Scenariusz i reżyseria: Krzysztof Cicheński
Muzyka: Marta Knaflewska
Scenografia: Anna Siwik
Kostiumy i charakteryzacja: Julia Kosek
Video: Leszek Garstka
Choreografia: Kacper Lipiński
Występują: Laura Leish, Anna Prętka, Michał Szablewski, Artur Szych, Jakub Olejniczak, Sylwia Wiśniewska, Patrycja Żak, Hans
Projekt graficzny: Kasia Augustyniak
Współpraca: Krzysztof Blok, Hans, Marta Krawczyk,
Agata Reichelt, Łukasz Jata, Adrian Gronek

Premiera: 7 grudnia 2012
XVI Międzynarodowy Festiwal Teatralny „Maski”, Poznań
W zdegradowanej rzeczywistości po końcu świata, w której szczątki ekosystemów utrzymywane są dzięki technologii, kontrolująca ład wszechświata sztuczna inteligencja komputerów kwantowych, kierowana niezrozumiałym, humanitarnym współczuciem, wyznaczyła enklawy, pozwalające przetrwać ludzkości. Antropocentryzm pozostał jedyną ideologią dawnego imperium człowieka, której kurczowo trzymają się mieszkańcy odizolowanych na własne życzenie rezerwatów, pomimo zastraszającego spadku ich populacji.
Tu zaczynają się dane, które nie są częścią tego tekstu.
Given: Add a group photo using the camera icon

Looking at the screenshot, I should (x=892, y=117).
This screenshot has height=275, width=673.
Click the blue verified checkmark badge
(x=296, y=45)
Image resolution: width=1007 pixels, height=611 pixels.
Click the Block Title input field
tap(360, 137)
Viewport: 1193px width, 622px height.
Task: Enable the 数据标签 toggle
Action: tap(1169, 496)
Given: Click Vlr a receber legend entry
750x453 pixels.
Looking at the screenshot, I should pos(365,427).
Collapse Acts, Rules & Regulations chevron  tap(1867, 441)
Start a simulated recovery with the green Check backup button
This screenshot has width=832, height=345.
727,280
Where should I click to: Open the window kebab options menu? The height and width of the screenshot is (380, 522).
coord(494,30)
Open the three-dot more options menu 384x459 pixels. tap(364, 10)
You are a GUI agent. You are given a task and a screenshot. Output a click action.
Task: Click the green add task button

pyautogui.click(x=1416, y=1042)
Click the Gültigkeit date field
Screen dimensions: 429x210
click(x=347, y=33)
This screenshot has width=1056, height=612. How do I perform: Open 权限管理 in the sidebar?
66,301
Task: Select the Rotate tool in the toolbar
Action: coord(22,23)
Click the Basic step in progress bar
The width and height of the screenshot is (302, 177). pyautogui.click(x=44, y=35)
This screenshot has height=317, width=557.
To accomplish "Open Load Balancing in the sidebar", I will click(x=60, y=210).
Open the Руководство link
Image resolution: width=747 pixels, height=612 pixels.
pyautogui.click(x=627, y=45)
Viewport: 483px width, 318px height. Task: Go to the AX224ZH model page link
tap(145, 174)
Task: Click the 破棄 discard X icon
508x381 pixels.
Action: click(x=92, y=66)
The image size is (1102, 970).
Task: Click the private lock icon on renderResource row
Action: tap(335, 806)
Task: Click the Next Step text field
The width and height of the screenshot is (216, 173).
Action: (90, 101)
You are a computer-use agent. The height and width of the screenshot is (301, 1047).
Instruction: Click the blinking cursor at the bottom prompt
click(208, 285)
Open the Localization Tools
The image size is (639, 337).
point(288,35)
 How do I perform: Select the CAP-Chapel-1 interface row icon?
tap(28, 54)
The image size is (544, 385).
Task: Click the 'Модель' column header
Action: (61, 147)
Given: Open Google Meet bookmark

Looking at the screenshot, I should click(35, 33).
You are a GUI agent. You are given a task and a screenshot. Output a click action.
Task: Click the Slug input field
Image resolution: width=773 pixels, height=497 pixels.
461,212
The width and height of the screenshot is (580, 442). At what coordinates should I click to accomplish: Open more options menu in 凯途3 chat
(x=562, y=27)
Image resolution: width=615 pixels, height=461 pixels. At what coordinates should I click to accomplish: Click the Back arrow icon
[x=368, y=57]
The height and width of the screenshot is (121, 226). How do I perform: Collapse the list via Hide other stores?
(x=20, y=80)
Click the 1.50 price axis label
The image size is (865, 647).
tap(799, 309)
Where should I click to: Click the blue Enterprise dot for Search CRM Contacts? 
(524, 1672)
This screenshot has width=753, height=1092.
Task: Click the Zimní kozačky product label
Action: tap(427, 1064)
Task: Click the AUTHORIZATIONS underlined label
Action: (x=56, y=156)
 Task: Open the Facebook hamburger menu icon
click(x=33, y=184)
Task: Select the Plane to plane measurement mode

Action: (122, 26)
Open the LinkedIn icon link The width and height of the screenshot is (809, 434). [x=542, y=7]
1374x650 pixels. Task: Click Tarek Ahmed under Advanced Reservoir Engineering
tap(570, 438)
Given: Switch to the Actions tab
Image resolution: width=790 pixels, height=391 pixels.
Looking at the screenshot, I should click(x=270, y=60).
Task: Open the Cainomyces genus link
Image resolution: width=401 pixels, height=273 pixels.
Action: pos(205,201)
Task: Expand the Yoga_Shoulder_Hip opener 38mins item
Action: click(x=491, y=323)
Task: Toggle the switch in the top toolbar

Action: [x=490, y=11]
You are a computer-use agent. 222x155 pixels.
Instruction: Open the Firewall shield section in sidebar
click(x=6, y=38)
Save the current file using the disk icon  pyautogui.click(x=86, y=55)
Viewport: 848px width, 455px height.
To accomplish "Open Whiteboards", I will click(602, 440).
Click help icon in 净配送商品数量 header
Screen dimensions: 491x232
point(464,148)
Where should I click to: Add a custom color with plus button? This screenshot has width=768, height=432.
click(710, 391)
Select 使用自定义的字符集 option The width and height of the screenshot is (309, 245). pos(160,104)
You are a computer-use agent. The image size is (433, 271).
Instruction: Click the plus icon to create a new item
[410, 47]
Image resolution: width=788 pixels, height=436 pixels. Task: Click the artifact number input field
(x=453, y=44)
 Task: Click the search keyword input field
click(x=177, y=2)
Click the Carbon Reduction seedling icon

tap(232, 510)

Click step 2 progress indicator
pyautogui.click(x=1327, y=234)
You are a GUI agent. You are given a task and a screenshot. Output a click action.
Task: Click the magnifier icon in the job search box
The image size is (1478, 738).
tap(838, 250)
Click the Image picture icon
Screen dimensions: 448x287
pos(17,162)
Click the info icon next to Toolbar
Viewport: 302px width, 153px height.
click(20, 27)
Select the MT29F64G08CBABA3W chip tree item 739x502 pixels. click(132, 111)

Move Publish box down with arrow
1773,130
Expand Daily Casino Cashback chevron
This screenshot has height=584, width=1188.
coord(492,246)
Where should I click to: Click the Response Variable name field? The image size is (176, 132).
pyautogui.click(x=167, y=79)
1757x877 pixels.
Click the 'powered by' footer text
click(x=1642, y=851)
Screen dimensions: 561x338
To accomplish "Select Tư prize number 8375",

Ziemia zdominowana została przez innych mieszkańców – Federacja Delfinów, Fok i Meduz powiększa obszar syntetycznego oceanu, Imperium Węży (ze stolicą w ukrytym pod szklaną kopułą Houston) przejęło kontrolę nad wszystkimi miastami-terrariami, Ameryka Południowa i Australia oplecione są w całości pajęczyną Unii Ośmiu Kończyn, pingwiny, zazdroszcząc albatrosom złotych, podniebnych miast, unoszących się na chmurach gazowych, poszerzają w zastraszającym tempie swoje arktyczne terytorium, wykorzystując technologię ciekłego azotu.
Po nieudanej rewolucji transhumanistycznej, mającej na celu włączenie do wspólnoty ludzkiej innych form istnienia, spadkobiercy Geppetta rozpętali żałosną i brutalną wojnę o dawne wpływy z Bionic Puppets Company i A.I. Incorporated. Bliskie relacje rodzinne, które kiedyś stanowiły o ich sile, zostały zapośredniczone przez law-boty i human rights software. Chińskie juany, watykańskie złoto, wenezuelska koka, arabska ropa, syberyjski gaz i afrykańskie diamenty stały się jednak bezwartościowe dla przetrwania gatunku ludzkiego. Ostatnią szansą człowieka, by odwrócić bieg ewolucji, zmierzający w kierunku kuszącej wizji Apokalipsy, wydaje się być …miłość.